Así, nuestras democracias, que constituyen una palpable mejora con respecto a las oscuras décadas de los regímenes militares, lograrán contar con una población que sea capaz de recuperar la política. Esta última es una imagen de la sociedad, por lo cual, cuando las mayorías se mantienen excluidas del progreso, hay el riesgo latente de que los bienes y servicios colectivos sean acaparados una y otra vez por la mezquindad de las élites.

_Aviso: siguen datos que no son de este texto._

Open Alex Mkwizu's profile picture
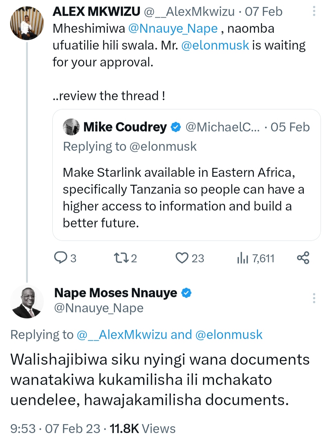 (x=27, y=24)
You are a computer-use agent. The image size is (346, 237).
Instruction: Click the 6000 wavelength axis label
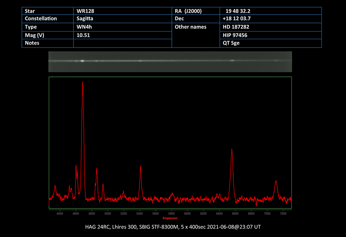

En fin, el esnobismo mencionado por el autor de Ariel, es una degradación cultural y no contribuye a que nuestra América resuelva sus problemas seculares. Con la identidad que nos da una historia particular y común, por lo cual ella no es una quimérica originalidad, podremos extirpar la injusticia social. No sigamos cometiendo los mismos errores que señalaba Rodó, para que cortemos de una vez con la raíz del atraso y superemos más temprano que tarde el funesto subdesarrollo.

NOTAS

* Rodó, José Enrique: Rumbos Nuevos, en Obras Completas. Madrid: Ed. Aguilar, 1967: 520.

** “Esnobismo, cualidad de esnob. Esnob (del inglés snob), persona que imita con afectación las maneras, opiniones, etc., de aquellos a quienes considera distinguidos”. Diccionario de la lengua española, Real Academia Española, vigésima segunda edición.

REFERENCIA

Rodó, José Enrique: Ariel. Buenos Aires: El Andariego, 2005.